O advogado Luiz Armando Badin, integrante da Comissão Arns, lembrou que o julgamento desta semana no TPP será o único de Bolsonaro durante o exercício do mandato. A atuação do tribunal é simbólica, mas ele afirma que o júri internacional pode esclarecer se e como devem ser caracterizados os fatos descritos pelas testemunhas.
"O que disse o governo brasileiro em favor de suas ações calamitosas? Basicamente que razões econômicas e liberdade individual devem prevalecer sobre as exigências de saúde pública. disse que a pandemia não era tão grave assim, e que tratamentos alternativos seriam mais baratos e eficazes", lembrou Badin, destacando que o governo não enviou representante para sua defesa no julgamento.
O médico italiano Gianni Tognoni, secretário geral do TPP, disse que o julgamento é a consolidação de um trabalho de cerca de seis meses em que o objetivo foi garantir a "presença real" das comunidades que foram vítimas de tudo que foi denunciado.
"O tempo de preparação foi longo e difícil pra este evento, com objetivo de assegurar a melhor documentação disponível de modo a comprovar o que está previsto nesta denúncia como responsabilidade de Bolsonaro e seu governo", destacou.
Sobre o TPP
Fundado em 1979, o TPP substituiu o Tribunal Russell, que investigou crimes cometidos pelos Estados Unidos durante intervenção militar no Vietnã e até mesmo ditaduras militares no Brasil e no Chile.
O corpo de jurados é composto por 12 personalidades e um presidente que vai ouvir as testemunhas dos casos e a acusação preparada pela advogada Eloísa Machado.

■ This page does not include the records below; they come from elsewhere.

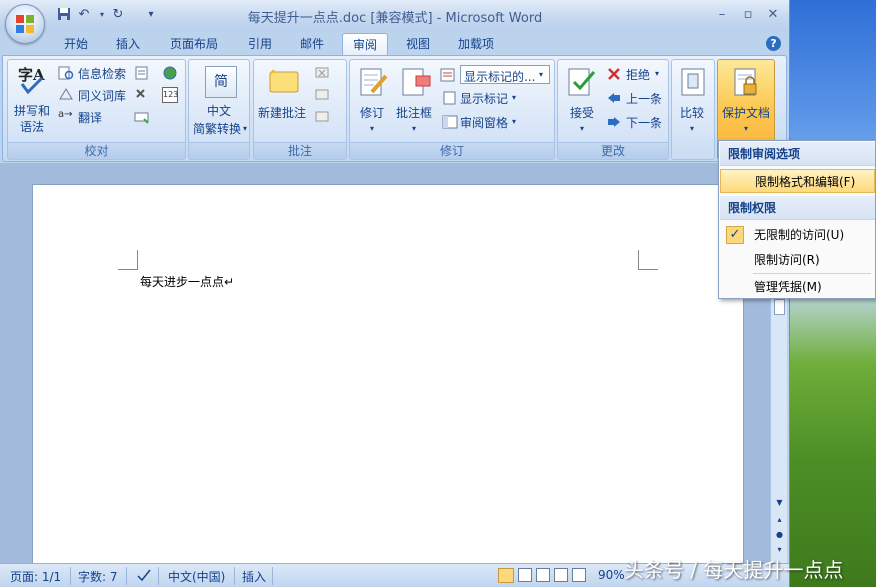 The image size is (876, 587). I want to click on next-change-button: 下一条, so click(644, 122).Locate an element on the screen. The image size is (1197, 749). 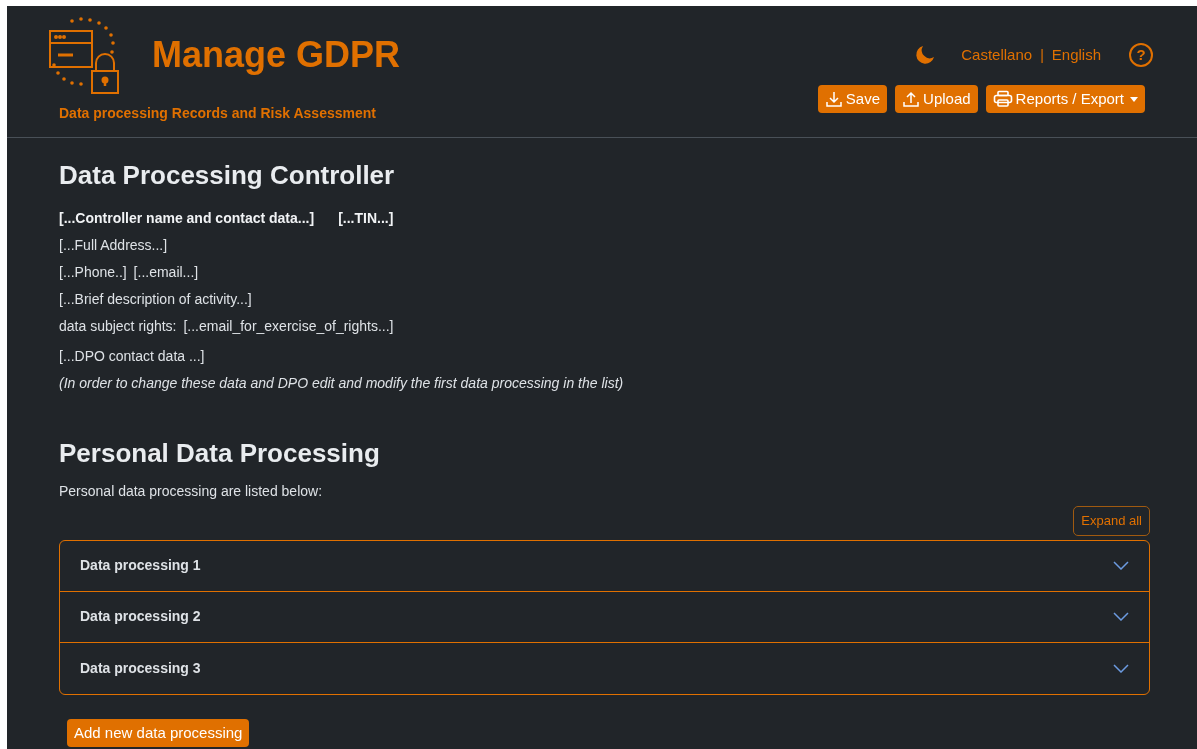
download-icon is located at coordinates (834, 99).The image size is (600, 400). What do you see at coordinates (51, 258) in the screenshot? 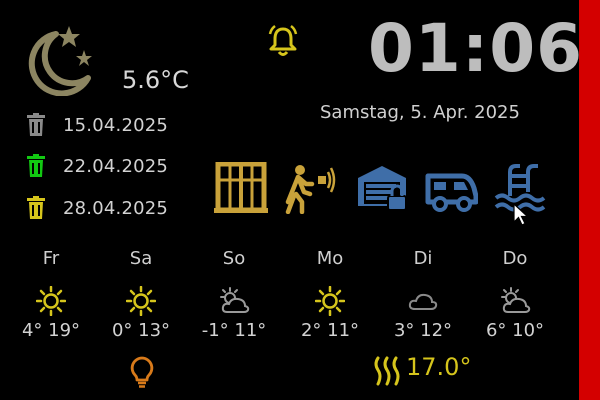
I see `forecast-day-name: Fr` at bounding box center [51, 258].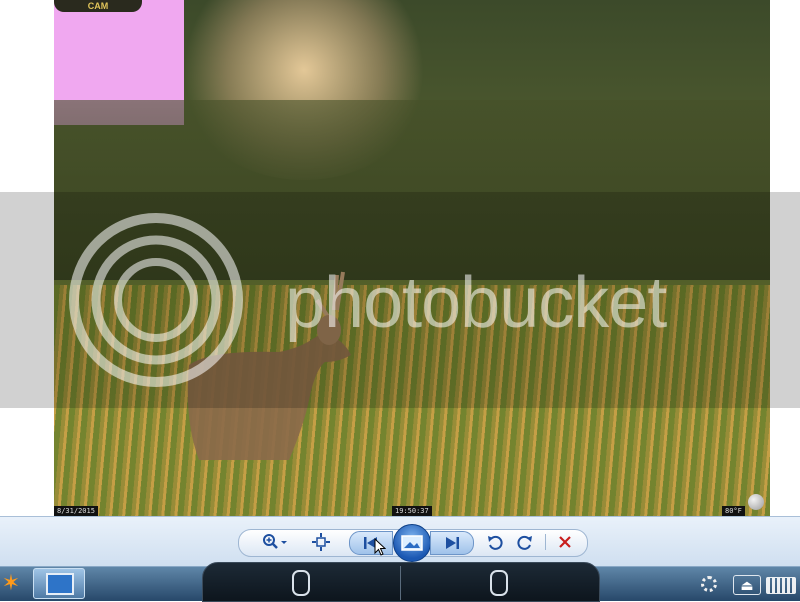 This screenshot has width=800, height=602. What do you see at coordinates (371, 543) in the screenshot?
I see `previous-button` at bounding box center [371, 543].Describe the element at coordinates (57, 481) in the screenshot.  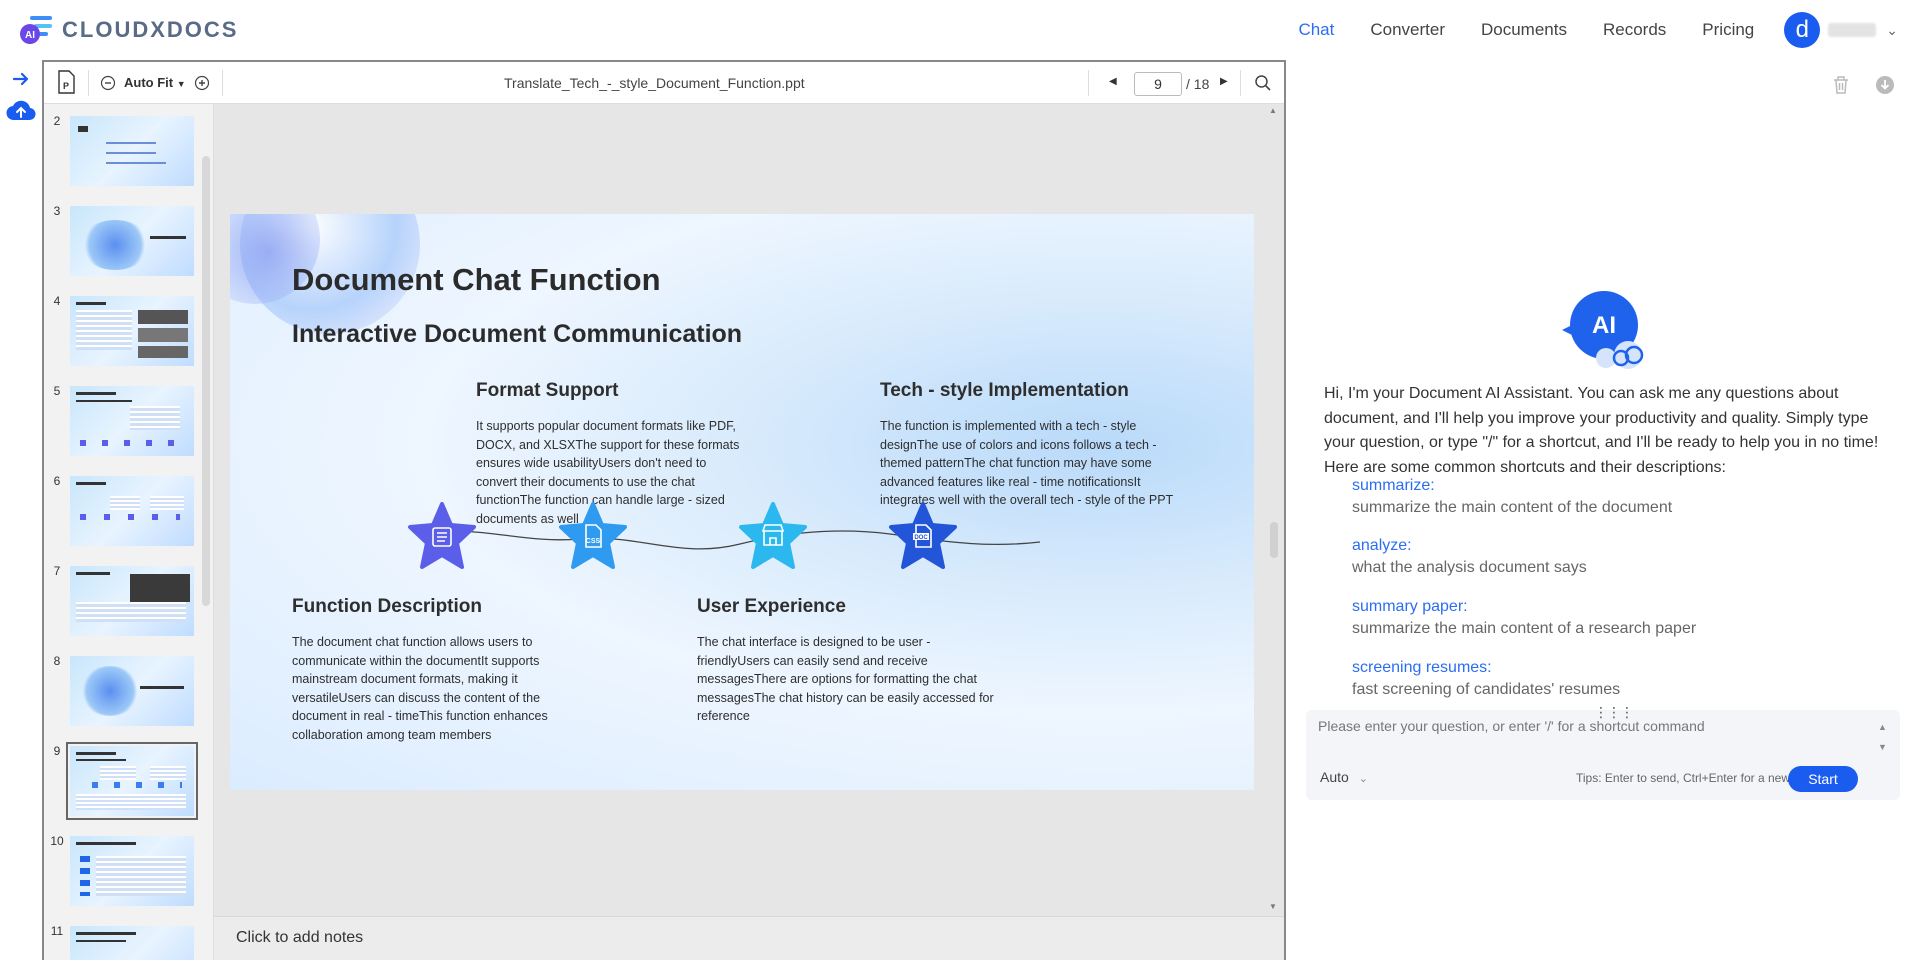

Segundo o ex-ministro de Direitos Humanos e integrante da Comissão Arns, Paulo Sérgio Pinheiro o governo de Jair Bolsonaro terá direito de defesa.
“A ata de acusação foi entregue ao embaixador do Brasil na Itália, remetida ao ministro das Relações Exteriores e ao presidente da República. Nós guardamos um espaço de 50 minutos para a defesa do presidente. Se o governo não indicar – esperamos que indique –, o secretário-geral do Tribunal nomeará um relator para apresentar a defesa dos atos indicados pela acusação”, afirmou Pinheiro.